Once Close became quadriplegic, the grid allowed him to keep going in pointillistic fashion, filling each square with bold, sometimes garish strokes of color, the face coming into focus only as the viewer steps away from the canvas. The result almost appeared pixelated.
Close had been experimenting with this fragmented effect before losing his mobility—a 1998 retrospective at New York’s Museum of Modern Art demonstrated as by comparing works from the year before and after.
“There’s an obsessiveness there that is extraordinary,” art historian Tim Marlow, director of exhibitions for London’s White Cube gallery, told the Guardian in 2005. “It has made [Close] a kind of lone figure in contemporary art—no one else is doing what he is doing. He has reinvented portraiture through the medium of paint, but also abstracted it. He’s a painter’s painter, but his reputation is still growing. I’d put him among the top 10 most important American artists since Abstract Expressionism, no question.”
Close’s portraiture brought him international fame, but the practice of making it was also quite utilitarian for the artist, who said he suffered from prosopagnosia. More commonly known as face blindness, the condition meant he was unable to recognize people, sometimes even when he knew them well. Putting their faces down on canvas, he said, helped.
“Once I change the face into a two-dimensional object, I can commit it to memory. I have a photographic memory for things that are two-dimensional,” Close told the Society for Neuroscience in New Orleans, according to the Tampa Bay Times.
Many of Close’s subjects were celebrities, including Hillary Clinton, Barack Obama, Brad Pitt, Kate Moss, George Lucas, Lou Reed, Paul Simon, and Philip Glass. But he also painted family and friends, including artists such as Serra, Alex Katz, Cindy Sherman, Kara Walker, and Cecily Brown. His portrait of Bill Clinton is in the collection of the Smithsonian’s National Portrait Gallery.

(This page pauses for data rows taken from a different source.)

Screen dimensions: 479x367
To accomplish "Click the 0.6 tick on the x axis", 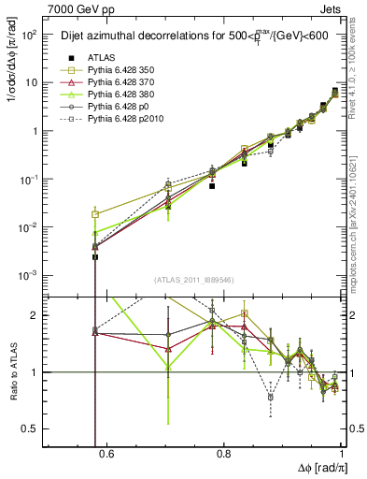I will (x=106, y=455).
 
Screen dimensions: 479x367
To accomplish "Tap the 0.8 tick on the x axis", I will (x=224, y=455).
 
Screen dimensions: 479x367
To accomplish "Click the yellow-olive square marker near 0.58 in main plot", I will (x=95, y=214).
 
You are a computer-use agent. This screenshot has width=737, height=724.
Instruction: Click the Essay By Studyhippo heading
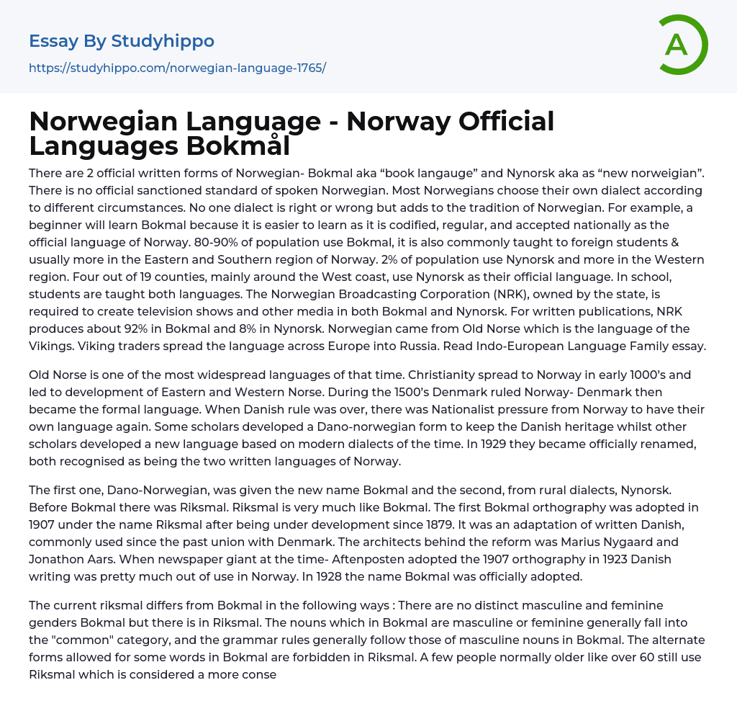pos(122,41)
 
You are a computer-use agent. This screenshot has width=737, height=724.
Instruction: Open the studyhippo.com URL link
pos(177,68)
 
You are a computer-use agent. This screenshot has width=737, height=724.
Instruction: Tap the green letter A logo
pos(677,45)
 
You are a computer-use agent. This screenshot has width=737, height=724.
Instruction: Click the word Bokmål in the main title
pos(238,146)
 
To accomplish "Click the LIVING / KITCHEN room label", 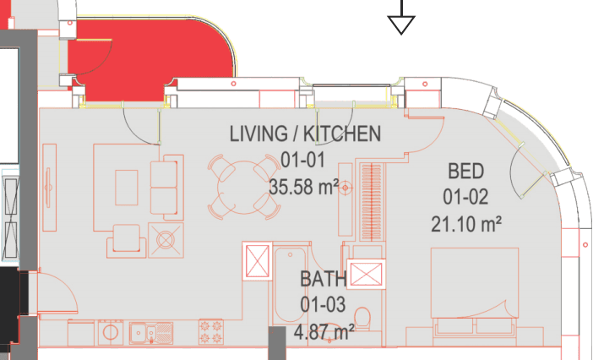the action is tap(305, 134).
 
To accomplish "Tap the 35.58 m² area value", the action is tap(303, 187).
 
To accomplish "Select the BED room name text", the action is tap(465, 172).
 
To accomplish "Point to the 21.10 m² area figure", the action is tap(466, 224).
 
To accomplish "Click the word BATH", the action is tap(324, 279).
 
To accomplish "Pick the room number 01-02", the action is tap(465, 197).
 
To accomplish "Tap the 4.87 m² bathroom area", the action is tap(324, 332).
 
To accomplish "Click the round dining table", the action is tap(244, 188).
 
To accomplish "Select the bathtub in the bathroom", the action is tap(290, 285).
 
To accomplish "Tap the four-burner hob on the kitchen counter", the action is tap(211, 331).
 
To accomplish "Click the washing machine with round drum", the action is tap(111, 332).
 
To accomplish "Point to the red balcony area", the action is tap(150, 57).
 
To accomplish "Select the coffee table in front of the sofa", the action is tap(127, 188).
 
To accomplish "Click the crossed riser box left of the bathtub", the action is tap(258, 261).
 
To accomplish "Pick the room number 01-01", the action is tap(302, 160).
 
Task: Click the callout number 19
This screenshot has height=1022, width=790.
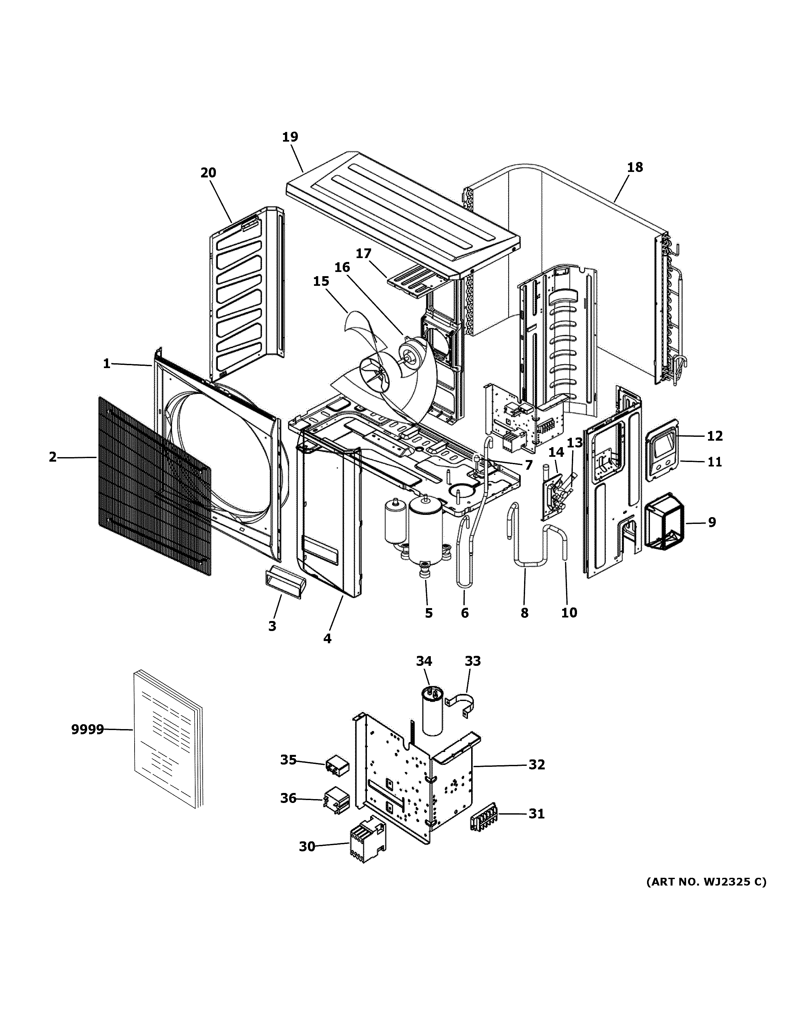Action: [290, 137]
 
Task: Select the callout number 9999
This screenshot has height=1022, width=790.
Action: [87, 729]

In later years, Close continued to explore new means of working, translating his portraits to textiles and even subway tiles, creating a series of mosaics for the 86th Street station on the 2nd Avenue Subway line in New York. His work encompassed printmaking, drawing, collage, daguerreotype, tapestries, and Polaroid photography.

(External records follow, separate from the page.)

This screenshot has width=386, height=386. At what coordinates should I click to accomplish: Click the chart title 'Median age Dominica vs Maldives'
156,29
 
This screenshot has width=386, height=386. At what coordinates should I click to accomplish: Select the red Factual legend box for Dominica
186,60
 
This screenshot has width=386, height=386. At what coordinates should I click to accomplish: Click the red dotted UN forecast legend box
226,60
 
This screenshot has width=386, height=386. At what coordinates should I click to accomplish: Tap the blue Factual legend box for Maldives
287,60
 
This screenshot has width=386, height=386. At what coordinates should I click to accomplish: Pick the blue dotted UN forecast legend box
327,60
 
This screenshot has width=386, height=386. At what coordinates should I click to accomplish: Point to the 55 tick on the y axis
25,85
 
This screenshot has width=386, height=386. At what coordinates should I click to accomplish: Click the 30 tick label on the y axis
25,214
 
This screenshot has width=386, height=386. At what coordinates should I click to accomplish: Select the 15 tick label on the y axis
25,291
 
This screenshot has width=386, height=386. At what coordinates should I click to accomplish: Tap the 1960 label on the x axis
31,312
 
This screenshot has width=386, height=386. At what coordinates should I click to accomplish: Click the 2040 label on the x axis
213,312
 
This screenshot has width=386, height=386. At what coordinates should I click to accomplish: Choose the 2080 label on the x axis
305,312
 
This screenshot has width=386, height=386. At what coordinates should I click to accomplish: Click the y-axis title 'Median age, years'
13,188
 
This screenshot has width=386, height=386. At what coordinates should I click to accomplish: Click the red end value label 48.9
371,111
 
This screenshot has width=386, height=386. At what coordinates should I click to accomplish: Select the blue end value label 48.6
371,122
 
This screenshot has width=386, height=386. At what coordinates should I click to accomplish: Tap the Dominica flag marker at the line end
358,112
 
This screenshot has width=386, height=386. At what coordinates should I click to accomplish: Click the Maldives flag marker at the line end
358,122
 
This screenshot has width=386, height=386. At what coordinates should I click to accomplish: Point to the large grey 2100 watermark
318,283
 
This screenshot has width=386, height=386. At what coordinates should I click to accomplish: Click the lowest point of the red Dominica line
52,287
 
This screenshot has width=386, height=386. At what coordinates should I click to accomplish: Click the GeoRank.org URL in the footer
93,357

Close was also a staunch advocate for arts education, noting frequently that his dyslexia made other subjects difficult and that art was the only class that kept him engaged. As a member of the President’s Committee on the Arts and Humanities during the Obama administration, he helped develop Turnaround Arts, a program that aimed to make arts a centerpiece of education at select schools.
“Because of his early and unwavering support, we were able to bring the arts to tens of thousands of schoolchildren across the country,” Rachel Goslins, the former head of the committee, told Artnet News.

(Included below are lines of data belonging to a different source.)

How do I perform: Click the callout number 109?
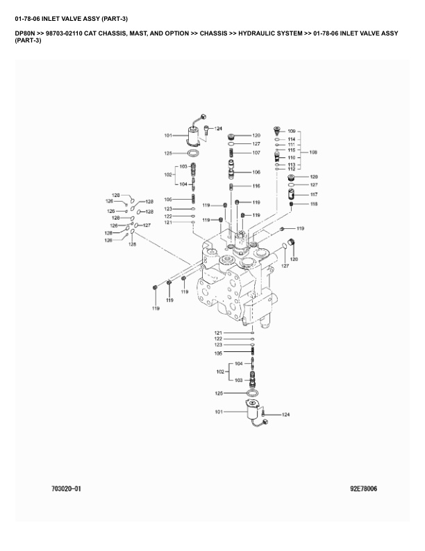[x=292, y=131]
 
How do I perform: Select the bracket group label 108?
[x=313, y=152]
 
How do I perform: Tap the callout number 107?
[x=256, y=152]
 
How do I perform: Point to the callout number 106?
[x=256, y=172]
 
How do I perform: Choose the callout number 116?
[x=256, y=186]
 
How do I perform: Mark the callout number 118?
[x=313, y=204]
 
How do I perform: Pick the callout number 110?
[x=292, y=158]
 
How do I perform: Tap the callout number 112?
[x=292, y=169]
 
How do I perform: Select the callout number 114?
[x=292, y=139]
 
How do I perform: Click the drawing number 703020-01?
[x=66, y=489]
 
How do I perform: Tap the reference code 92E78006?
[x=363, y=489]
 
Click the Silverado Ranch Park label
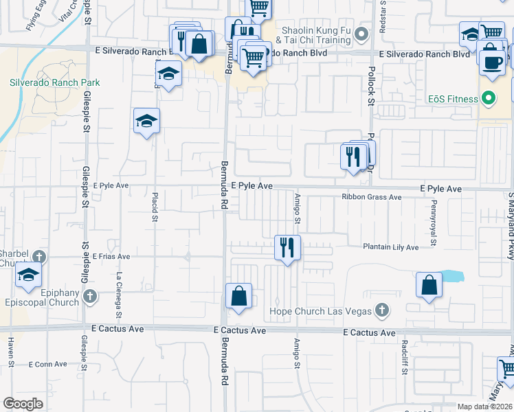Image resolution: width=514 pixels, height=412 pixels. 55,82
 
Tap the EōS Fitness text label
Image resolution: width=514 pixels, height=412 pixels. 450,99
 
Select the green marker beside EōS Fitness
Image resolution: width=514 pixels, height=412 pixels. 489,99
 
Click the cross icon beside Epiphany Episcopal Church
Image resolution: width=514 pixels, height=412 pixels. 89,297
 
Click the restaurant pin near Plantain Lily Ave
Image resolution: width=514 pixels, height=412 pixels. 287,248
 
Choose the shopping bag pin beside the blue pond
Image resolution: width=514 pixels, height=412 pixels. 429,285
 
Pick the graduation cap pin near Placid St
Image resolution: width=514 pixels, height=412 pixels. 146,122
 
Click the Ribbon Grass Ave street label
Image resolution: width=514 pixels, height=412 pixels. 372,197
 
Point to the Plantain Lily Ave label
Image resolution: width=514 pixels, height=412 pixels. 391,247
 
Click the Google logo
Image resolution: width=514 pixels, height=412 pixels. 23,404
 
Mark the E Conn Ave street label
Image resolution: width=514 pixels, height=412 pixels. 49,364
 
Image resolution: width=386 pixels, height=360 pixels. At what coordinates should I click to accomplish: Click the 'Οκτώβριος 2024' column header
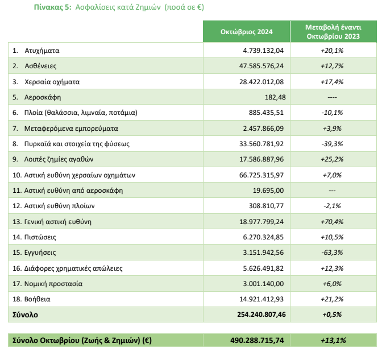[246, 32]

Married and divorced to two artists, Leslie Rose from 1967 to 2011, and Sienna Shields from 2013 to 2015, Close is survived by daughters Georgia and Maggie, four grandchildren, and his half brother, Martin Close.
Close’s work can be found in the collection of such institutions as the Metropolitan Museum of Art, the Whitney, and the MoMA in New York; the National Gallery of Art in Washington, D.C.; and the J. Paul Getty Museum in Los Angeles. The artist received the National Medal of Arts from President Clinton in 2000.